If your code doesn't deal properly with empty lines, then you should either ensure that it doesn't receive any empty lines on its input, or, better, modify it so it handles empty lines correctly. Howshould it handle empty lines? That depends on what the program is required to do, and it's probably entirely up to you. You can silently skip empty lines:

如果您的代码没有正确处理空行,那么您应该确保它的输入没有收到任何空行,或者更好的是修改它以正确处理空行。它应该如何处理空行?这取决于程序需要做什么,这可能完全取决于您。您可以默默地跳过空行:

if (input != "") {
    // process line
}

or you can treat an empty line as an error:

或者您可以将空行视为错误:

if (input == "") {
    // error handling code
}

or you can treat empty lines as valid data.

或者您可以将空行视为有效数据。

In any case, you should decide exactly how you want to handle empty lines.

在任何情况下,您都应该确切地决定如何处理空行。

回答by Puppy

Why is the 4th loop running at all?

为什么第四个循环在运行?

Because the text input contains four lines.

因为文本输入包含四行。

The new line character means just that- "Start a new line". It does not mean "The preceeding line is complete", and in this test, the difference between those two semantics is revealed. So we have

换行符的意思就是-“开始新行”。这并不意味着“前一行是完整的”,在这个测试中,这两种语义之间的差异被揭示出来。所以我们有

1. ABCD
2. DEFG
3. HIJK
4.

The newline character at the end of the third line begins a new line- just like it should do and exactly like its name says it will. The fact that that line is empty is why you get back an empty string. If you want to avoid it, trim the newline at the end of the third line, or, simply special-case if (input == "") break;.

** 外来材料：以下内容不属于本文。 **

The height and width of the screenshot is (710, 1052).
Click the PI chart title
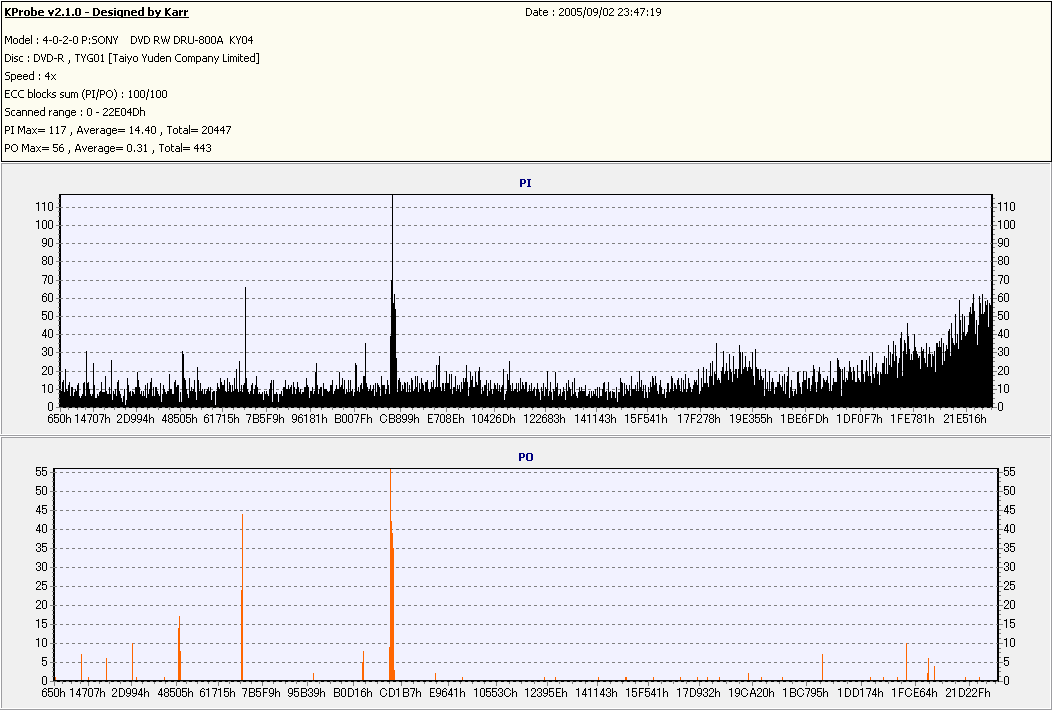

第三行末尾的换行符开始一个新行——就像它应该做的那样,正如它的名字所说的那样。该行为空的事实是您返回空字符串的原因。如果您想避免它,请在第三行末尾修剪换行符,或者只是 special-case if (input == "") break;

The problem has nothing to do with your code, and lies in your faulty expectation of the behaviour of the newline character.

问题与您的代码无关,而在于您对换行符行为的错误期望。

回答by zalenix

Finale:

结局:

Edit: Please read the accepted answer for the correct explanation of the problem and the solution as well.

编辑:请阅读已接受的答案以正确解释问题和解决方案。



As a note to people using std::getline() in their while loop condition, remember to check if it's an empty string inside the loop and break accordingly, like this:

作为在 while 循环条件中使用 std::getline() 的人的注意事项,请记住检查循环内是否为空字符串并相应地中断,如下所示:

string input;
while(std::getline(std::cin, input))
{
    if(input = "")
        break;
    //some read only processing with input 
}

My suggestion: Don't have std::getline() in the while loop condition at all. Rather use std::cin like this:

我的建议:在 while 循环条件中根本没有 std::getline() 。而是像这样使用 std::cin :

while(std::cin>>a>>b)
{
    //loop body
}

This way extra checking for empty string will not be required and code design is better.

这样就不需要额外检查空字符串,代码设计更好。

The latter method mentioned above negates the explicit checking of an empty string (However, it is always better to do as much explicit checking as possible on the format of the input).

上面提到的后一种方法否定了对空字符串的显式检查(但是,最好对输入的格式进行尽可能多的显式检查)。